LAKE ELSINORE, Calif. _ As flames flickered behind Ana Tran's McVicker Canyon home, she and her friend rushed to their car and sped past firefighters who were heading toward the blaze. Thick black smoke billowed above homes and cars blanketed in pinkish fire retardant.
The residents, like many others, made a frantic escape Thursday after winds picked up in Lake Elsinore and pushed the raging Holy fire within feet of homes. The blaze had ravaged more than 18,000 acres in the Cleveland National Forest and had spread into Riverside County as on Friday morning.
While the U.S. Forest Service said that no additional homes had been lost _ at least 12 structures were destroyed earlier _ the wildfire was only 5 percent contained.
The firefight continued Friday morning, as more firefighters and aircraft poured into the area. Officials are expecting another hot day, with temperatures in the 90s. More than 20,000 residents were urged to leave their homes.
Gov.
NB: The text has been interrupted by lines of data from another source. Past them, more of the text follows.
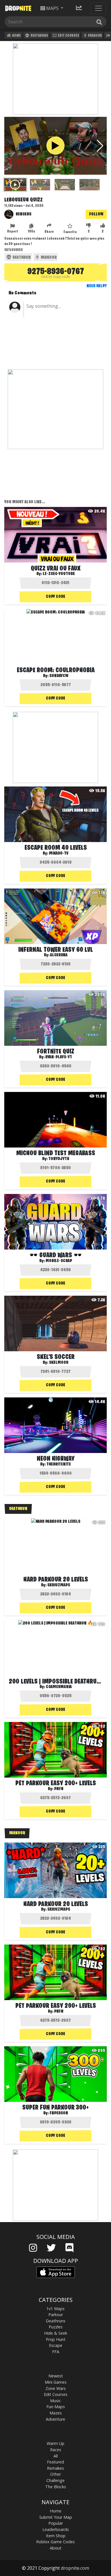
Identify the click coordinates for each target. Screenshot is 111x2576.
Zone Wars (56, 2388)
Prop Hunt (55, 2339)
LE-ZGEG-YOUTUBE (59, 574)
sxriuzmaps (58, 1585)
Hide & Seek (55, 2333)
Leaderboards (55, 2529)
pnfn (58, 1789)
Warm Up (55, 2443)
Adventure (55, 2419)
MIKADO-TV (58, 853)
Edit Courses (68, 36)
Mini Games (56, 2382)
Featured (55, 2462)
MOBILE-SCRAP (59, 1261)
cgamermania (59, 1687)
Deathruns (39, 36)
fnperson (59, 2113)
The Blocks (55, 2486)
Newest (55, 2376)
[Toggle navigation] (98, 8)
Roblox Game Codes (55, 2541)
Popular (55, 2523)
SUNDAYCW (58, 676)
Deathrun (21, 257)
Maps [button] (52, 8)
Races (55, 2449)
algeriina (58, 955)
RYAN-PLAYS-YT (58, 1057)
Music (55, 2400)
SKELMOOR (58, 1362)
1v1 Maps (55, 2308)
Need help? (97, 286)
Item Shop (55, 2535)
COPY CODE (55, 596)
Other (55, 2474)
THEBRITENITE (58, 1464)
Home (16, 36)
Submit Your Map (55, 2517)
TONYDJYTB (58, 1159)
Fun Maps (55, 2406)
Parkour (94, 36)
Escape (55, 2345)
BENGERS (23, 214)
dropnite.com (75, 2568)
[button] (100, 146)
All (56, 2456)
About (55, 2548)
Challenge (55, 2480)
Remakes (55, 2468)
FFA (55, 2351)
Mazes (56, 2413)
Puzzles (56, 2327)
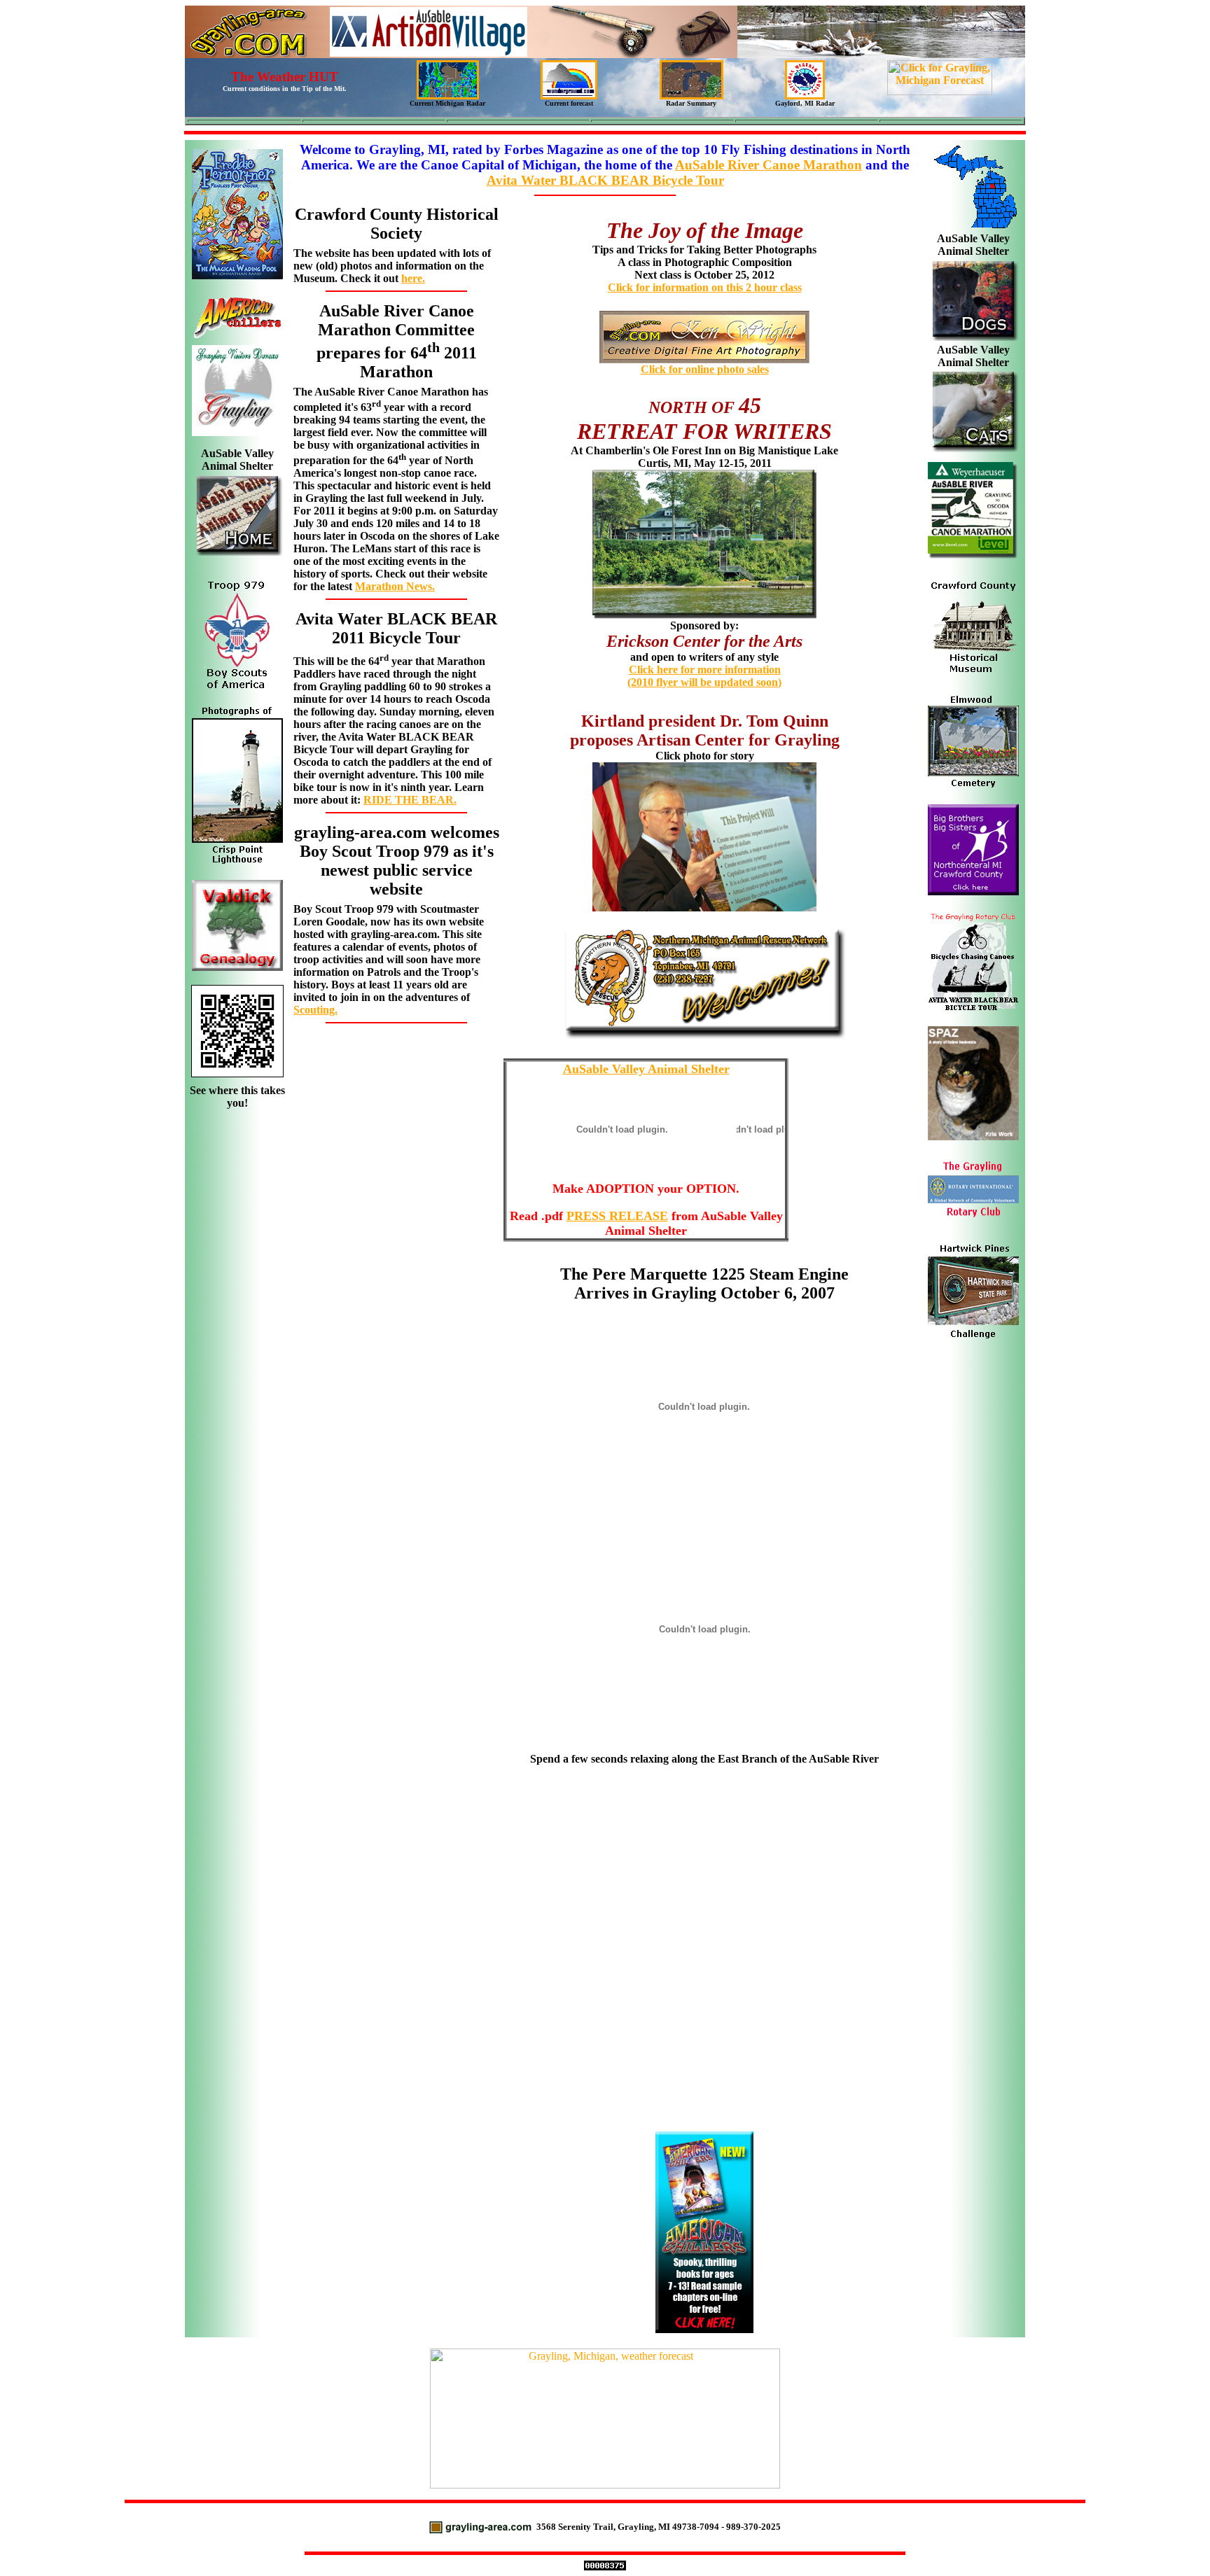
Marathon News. (395, 586)
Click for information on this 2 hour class (705, 287)
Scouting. (315, 1010)
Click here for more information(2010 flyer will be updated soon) (704, 676)
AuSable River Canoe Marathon (768, 165)
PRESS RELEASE (617, 1216)
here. (413, 278)
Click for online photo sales (705, 369)
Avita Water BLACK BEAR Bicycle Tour (605, 180)
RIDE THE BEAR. (410, 800)
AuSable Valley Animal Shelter (646, 1069)
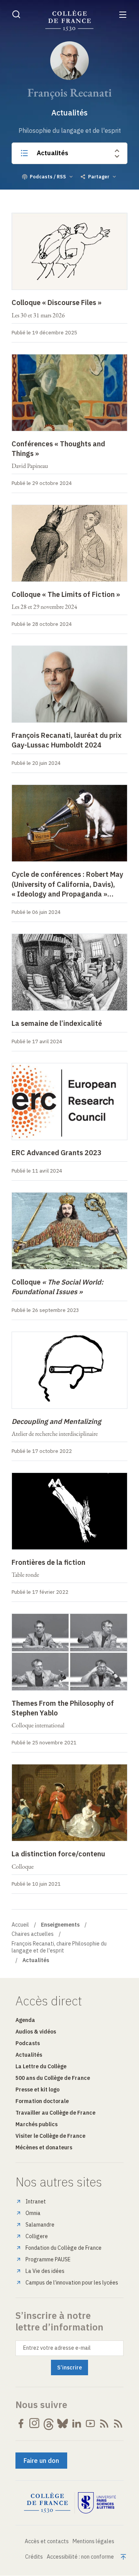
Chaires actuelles (33, 1933)
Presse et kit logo (37, 2089)
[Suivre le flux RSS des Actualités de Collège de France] (104, 2423)
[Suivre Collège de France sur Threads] (48, 2423)
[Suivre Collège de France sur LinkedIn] (76, 2423)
Jerry Brown declared a state of emergency in Orange and Riverside counties.
When Tran returned to her neighborhood, she found her home _ still standing _ under a smoky sky.
"It feels like a war zone," she said, ash collecting on her forehead as she snapped photos of flames igniting behind a row of homes on Woodbridge Street near Crest Drive.
"I don't even recognize the neighborhood," added her friend, Bao Vinh.
A mile or so away, Apolonio Escalante and his wife walked around scanning the aftermath of the fire that had swept through their Rice Canyon neighborhood. Hundreds of homes sit across from the canyons; some are snuggled deeper in the terrain. The fire left trees stripped bare, everything black. Street signage was damaged.
Escalante said he was at his construction job when his wife called with an urgent request: Get home, flames are nearby.
The couple loaded valuables and corralled their 6-year-old German shepherd, Muneca, into a dog crate and put her onto the bed of their truck. Then they got the hoses out, watching flames rise 40 to 100 feet high.
"We were watering everything," his wife, Josefina Escalante, said. "It looked like someone had poured gasoline on the fire. ... It took off."
The fire burned close to Rice Canyon Elementary School, but the campus did not appear damaged. The Escalantes said their home has water, power and gas, so they won't have to find shelter elsewhere.
"Tomorrow," Apolonio Escalante said, "I go back to work."
Josefina chimed in: "Me, too."
Thursday evening, fixed-wing planes were temporarily grounded because of poor visibility. Soon, air quality improved and they took off again. While homes in and around Little John Way were under threat after dusk, many residents on the east of Grand Avenue hadn't left their homes as the fire began coming down the mountain. Most were shooting photos and videos as air tankers dumped fire retardant.
As hundreds of firefighters and 10 water-dropping helicopters worked to douse flames and stop them from spreading, prosecutors Thursday filed several charges against a man suspected of setting the blaze.
In an interview with a reporter before his arrest, Forrest Clark, 51, said he had no idea how the fire started. "I was asleep. I had two earplugs in," Clark said, according to a video obtained by KABC-TV Channel 7.
Authorities did not say how or why Clark ignited the fire. The Trabuco Canyon resident faces one felony count each of aggravated arson of five or more inhabited structures, arson of inhabited property, arson of forest and criminal threats, and two felony counts of resisting an executive officer.
If convicted, Clark faces a maximum sentence of life in state prison.
Meanwhile, the Lake Elsinore Unified School District announced that all schools would be closed Friday.
In Los Angeles County, two men were charged with setting a separate brush fire near the Morris Dam, a reservoir in the San Gabriel Mountains. Christopher Paul Ortega, 20, of Glendora, and Santino Francisco Gnaulati, 21, of Covina, each face one felony count of arson of a structure or forest.
Sheriff's deputies and prosecutors say the men, who have pleaded not guilty, started the fire near Highway 39 in the San Gabriel Mountains north of Glendora early Tuesday. Firefighters quickly got a handle on the blaze, which burned a quarter of an acre.
If convicted, Ortega and Gnaulati face up to six years in state prison. They are due back in court later this month.